__EXERCISE DESCRIPTION__
The listing below is to be transcribed exactly.

__RECORDS TO PROCESS__
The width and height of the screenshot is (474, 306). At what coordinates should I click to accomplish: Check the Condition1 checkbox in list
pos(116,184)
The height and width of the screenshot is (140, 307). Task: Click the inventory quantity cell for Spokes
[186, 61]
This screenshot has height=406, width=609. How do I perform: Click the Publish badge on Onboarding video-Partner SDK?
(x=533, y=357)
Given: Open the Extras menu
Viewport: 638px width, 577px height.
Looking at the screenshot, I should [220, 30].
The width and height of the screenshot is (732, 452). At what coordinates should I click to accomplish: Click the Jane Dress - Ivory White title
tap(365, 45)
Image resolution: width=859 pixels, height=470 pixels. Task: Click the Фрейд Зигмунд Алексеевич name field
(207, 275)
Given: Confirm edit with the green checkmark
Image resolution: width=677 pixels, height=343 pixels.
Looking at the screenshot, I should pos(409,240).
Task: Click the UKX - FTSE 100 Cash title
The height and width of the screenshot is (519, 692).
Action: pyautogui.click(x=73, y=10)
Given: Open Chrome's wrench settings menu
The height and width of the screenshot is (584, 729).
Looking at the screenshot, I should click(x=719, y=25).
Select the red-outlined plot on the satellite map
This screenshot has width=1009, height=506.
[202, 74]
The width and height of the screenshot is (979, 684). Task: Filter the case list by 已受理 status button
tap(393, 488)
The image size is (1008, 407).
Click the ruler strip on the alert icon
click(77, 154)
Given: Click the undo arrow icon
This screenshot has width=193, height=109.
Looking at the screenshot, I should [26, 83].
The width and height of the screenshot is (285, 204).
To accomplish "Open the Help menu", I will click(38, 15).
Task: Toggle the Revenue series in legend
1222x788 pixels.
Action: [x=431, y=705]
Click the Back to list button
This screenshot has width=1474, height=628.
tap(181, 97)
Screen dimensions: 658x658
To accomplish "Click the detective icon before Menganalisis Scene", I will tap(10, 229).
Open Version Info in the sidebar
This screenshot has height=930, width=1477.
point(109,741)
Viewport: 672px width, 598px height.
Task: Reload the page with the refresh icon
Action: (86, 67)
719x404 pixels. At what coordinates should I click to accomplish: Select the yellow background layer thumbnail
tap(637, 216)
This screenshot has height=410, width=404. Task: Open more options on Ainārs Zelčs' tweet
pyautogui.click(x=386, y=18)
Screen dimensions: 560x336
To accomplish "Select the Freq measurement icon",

__SOLUTION TO THE PROBLEM__
The width and height of the screenshot is (474, 306). At what coordinates should I click to accomplish: Check the Condition1 checkbox in list
pos(116,184)
The height and width of the screenshot is (140, 307). Task: Click the inventory quantity cell for Spokes
[186, 61]
This screenshot has height=406, width=609. How do I perform: Click the Publish badge on Onboarding video-Partner SDK?
(x=533, y=357)
Given: Open the Extras menu
Viewport: 638px width, 577px height.
Looking at the screenshot, I should [220, 30].
The width and height of the screenshot is (732, 452). At what coordinates should I click to accomplish: Click the Jane Dress - Ivory White title
tap(365, 45)
Image resolution: width=859 pixels, height=470 pixels. Task: Click the Фрейд Зигмунд Алексеевич name field
(207, 275)
Given: Confirm edit with the green checkmark
Image resolution: width=677 pixels, height=343 pixels.
Looking at the screenshot, I should pos(409,240).
Task: Click the UKX - FTSE 100 Cash title
The height and width of the screenshot is (519, 692).
Action: pyautogui.click(x=73, y=10)
Given: Open Chrome's wrench settings menu
The height and width of the screenshot is (584, 729).
Looking at the screenshot, I should click(x=719, y=25).
Select the red-outlined plot on the satellite map
This screenshot has width=1009, height=506.
[202, 74]
The width and height of the screenshot is (979, 684). Task: Filter the case list by 已受理 status button
tap(393, 488)
The image size is (1008, 407).
Click the ruler strip on the alert icon
click(77, 154)
Given: Click the undo arrow icon
This screenshot has width=193, height=109.
Looking at the screenshot, I should [26, 83].
The width and height of the screenshot is (285, 204).
To accomplish "Open the Help menu", I will click(38, 15).
Task: Toggle the Revenue series in legend
1222x788 pixels.
Action: [x=431, y=705]
Click the Back to list button
This screenshot has width=1474, height=628.
tap(181, 97)
Screen dimensions: 658x658
To accomplish "Click the detective icon before Menganalisis Scene", I will tap(10, 229).
Open Version Info in the sidebar
This screenshot has height=930, width=1477.
point(109,741)
Viewport: 672px width, 598px height.
Task: Reload the page with the refresh icon
Action: (86, 67)
719x404 pixels. At what coordinates should I click to accomplish: Select the yellow background layer thumbnail
tap(637, 216)
This screenshot has height=410, width=404. Task: Open more options on Ainārs Zelčs' tweet
pyautogui.click(x=386, y=18)
Screen dimensions: 560x336
To accomplish "Select the Freq measurement icon",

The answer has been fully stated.